Intervista a Vittorio Emanuele Orlando

Intervista a Vittorio Emanuele Orlando

- Onorevole Vittorio Emanuele Orlando, partiamo subito dal suo discorso di martedì 28 luglio 1925, a cui L’Ora ha dedicato tutto il foglio della prima pagina. C’è stata, infatti, la proclamazione dell‘Unione Palermitana per la Libertà. Il convegno ha avuto uno straordinario successo di gente: non solo è stato strapieno il cinema Diana, ma anche tutta la zona di via Ruggero Settimo è stata attraversata da un intenso movimento di vetture e di automobili.

E sì, è stato un successo. I locali sontuosissimi del cinema Diana, infatti, si sono rilevati troppo piccoli per potere accogliere l’immensa folla che è accorsa alla cerimonia. Un successo che, comunque, mi aspettavo: la gente palermitana è stata molto attaccata a me e lo ha dimostrato anche nel futuro. Appena arrivato sul palco, commosso per il caloro applauso dei presenti, sono rimasto in piedi per cinque minuti, ringraziandoli. Con me c’erano tanti importanti amici, come il senatore Principe di Trabia, l’onorevole Scordia e l’onorevole di Cesarò.

- Il fascismo governava da tre anni, da lei sostenuto, imponendo un concetto di libertà peculiare ed emarginato a sé. E per lei, onorevole, cos’è la libertà?

Ebbene, ritengo che la vera libertà sia il presidio essenziale dell’autorità e, dal punto di vista politico, è il terreno di combattimento per i partiti. Mi spiego meglio: per quanto riguarda la lista che presentai allora, tutti i partiti che si trovarono uniti nella lotta considerarono la libertà come il terreno comune, così come due duellanti leali determinano prima il terreno del combattimento. Ma dall’altra parte dello schieramento, tuttavia, si combatté per il principio che si vuol credere opposto a quello della libertà, cioè per il principio di autorità. Un fenomeno curioso. Naturalmente l’altra parte è quella dell’antripatriottismo bolscevico, che in Sicilia contrastammo con le unghie e coi denti.

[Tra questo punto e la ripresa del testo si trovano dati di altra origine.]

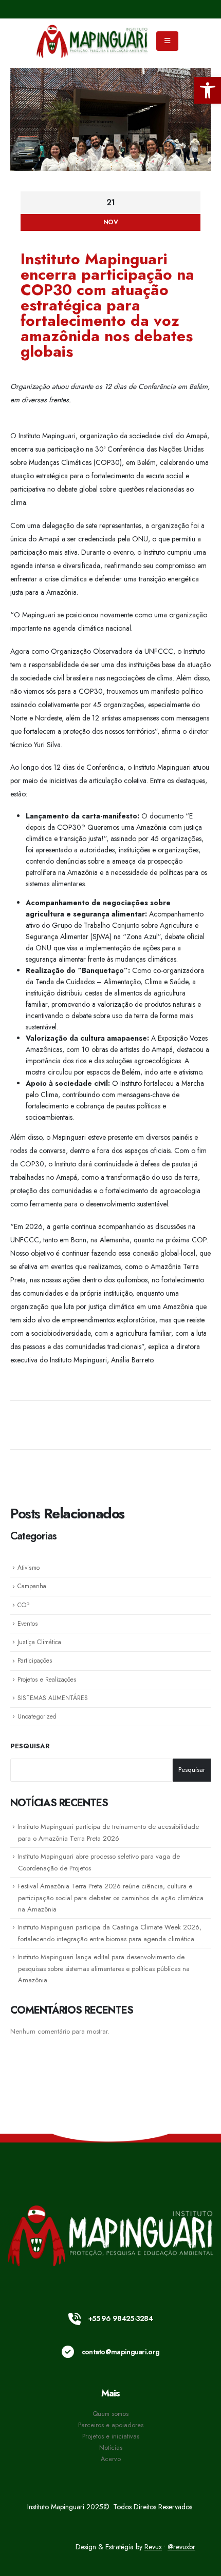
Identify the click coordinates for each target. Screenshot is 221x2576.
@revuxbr (181, 2547)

- Cambiamo argomento, anche se con la libertà c’entra sempre: la mafia. Qual è il suo pensiero a riguardo?

Dipende in che modo ci riferiamo ad essa. Se per mafia, infatti, si intende il senso dell’onore portato fino all’esagerazione, l’insofferenza contro ogni prepotenza e sopraffazione, portata sino al parossismo, la generosità che fronteggia il forte ma induge al debole, la fedeltà alle amicizie, più forte di tutto, anche della morte; se per mafia s’intendono questi sentimenti, e questi atteggiamenti, sia pure con i loro eccessi, allora in tal senso si tratta di contrassegni individuali dell’anima siciliana, e mafioso mi dichiaro io e sono fiero di esserlo. Ma se per mafia s’intende quella delinquenza comune, che abbiamo noi e che hanno tutti i paesi del mondo, ebbene io mi limito a dire questo: che, se in quanto vi sono persone, le quali per le loro necessità, debbono subordinare a un permesso d’armi la loro fede politica, ed il loro orto elettorale, è evidente che nessuna di queste persone può essermi gradita.

Nota a pié di pagina: In piazza Vittorio Emanuele Orlando sorge il Palazzo di Giustizia, dove lottarono contro la mafia eroi quali Giovanni Falcone, Paolo Borsellino e Rocco Chinnici (e tanti altri). Sul politico intervistato, Tommaso Buscetta disse che era un uomo d’onore; lo storico John Dickie scrisse che “la sua clamorosa strizzatina d’occhio ai boss è entrata nella storia come uno dei momenti più bassi nella lunga e spudorata coabitazione tra assassini e rappresentanti eletti del popolo”.

Fonte: L’Ora, edizione di martedì 28 e mercoledì 29 luglio 1925 (collezione di Walter Giannò).